There is an encouraging peace that abides within me as I reflect on this moment in which we are living. It’s an internal assurance that understands the pain of each moment is not the totality of my story. No doubt, the COVID-19 pandemic has exacerbated some major challenges within our higher education communities.
Our human condition has experienced suffering, isolation, despair, disappointment, and even depression in ways like never before. There are times that I haven’t been my best self with polarizing practices of overworking, overeating, procrastination, and horrible sleeping habits (insomnia). This intense level of grief and the experience of major upheavals in our lives can impact functioning. Seasons of crises will expose our vulnerabilities and it will also draw on our strengths. The reality of the world is that it has the consistent potential to make us uncomfortable even as we attempt to bring balance to our personal realities.
However this lived experience has provided me with a great wealth of knowledge and insight that has helped me to become a different and evolved leader. My greatest learning has been to become more comfortable with ambiguity. I don’t like it, but I have learned to love it. Developing the muscle to sit with ambiguity has become my greatest flex. Not in a definition of ambivalence, but developing the quality of being open to uncertainty and multiple interpretations. I’ve known this power before in my preaching practices especially in the development of liberation hermeneutics. However, living in an understanding of the unknown or enigmatic reality can be freeing from a constant need to be exact. It has created a pathway for me to be more kind to myself and others. There is so much we don’t know and this is how I’ve managed the trauma of the pandemic.
What do I do? How did I get here? Well, I’m glad you asked. I stepped out of my typical Christian theological comfort zone and read Radical Dharma: Talking Race, Love and Liberation.

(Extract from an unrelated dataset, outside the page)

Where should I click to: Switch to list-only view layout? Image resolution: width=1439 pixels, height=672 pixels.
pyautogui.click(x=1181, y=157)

The co-author, Lama Rod Owens, lifted up our varied challenges of today and offered a range of practices as coping mechanisms to address the effects of traumas, They included meditation, prayer, and acts of gratitude. I already practice those things (although I desire to go deeper with those options). Yet, I was drawn to Tonglen (meditation practice in Tibetan Buddhism) or ‘taking and sending’ as a practice that uses breath. It’s an art of breathing in the energy of discomfort and breathing out the energy of peace and openness. The power of this practice helps me stay with the energy of discomfort and to relax into it building a sense of resiliency.
Previously, I operated in a faith practice of optimism in an attempt to ignore or erase the bad news and trauma and focus on a future of hope. However, I’ve come to realize that it is okay to let bad news be bad even as we face the truth of our imminent realities.

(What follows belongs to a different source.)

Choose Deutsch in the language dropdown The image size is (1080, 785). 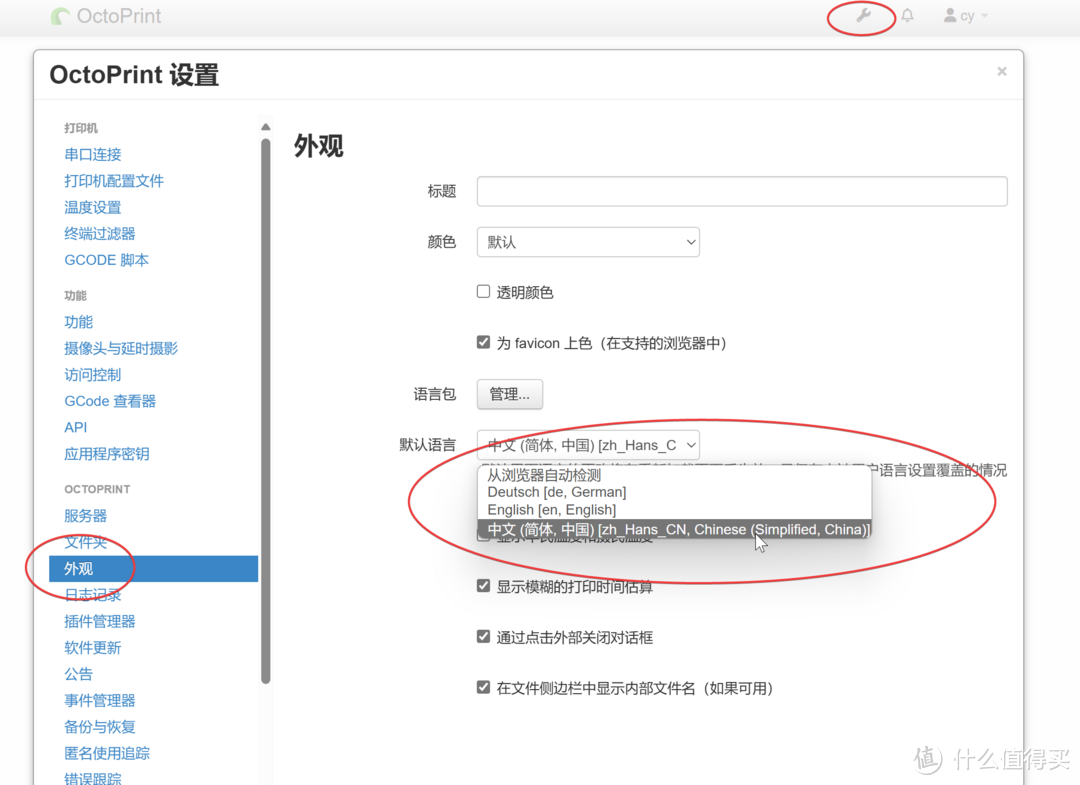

For those that don’t know, there is a popular song in the Black Church tradition called, “I Won’t Complain” (performed by The Rev. Paul Jones). This song is often sung at funerals and during extremely trying occurrences in the Black community (which is frequent in America). The song declares that a person should bless God for good days and bad days in resolution that God is in control and loving us through it all. Our Jewish siblings also connect with this resiliency in The Mishnah (Berakhot 9) explaining the variety of blessings in good and bad days. Many cultures try to explore and find silver linings in everything because we have a strong discomfort with tragedy or bad news. It’s what we have practiced.
However there is freedom in not being afraid of our circumstances, yes, even as we live in the openness and uncertainty of our realities. In the days ahead in our campus ministries and world there are more unknown experiences that we will face, so pause and breathe. Our needs remain yet the means to address them are ever changing, be open and learn something new. Find a way to breathe and live your best life.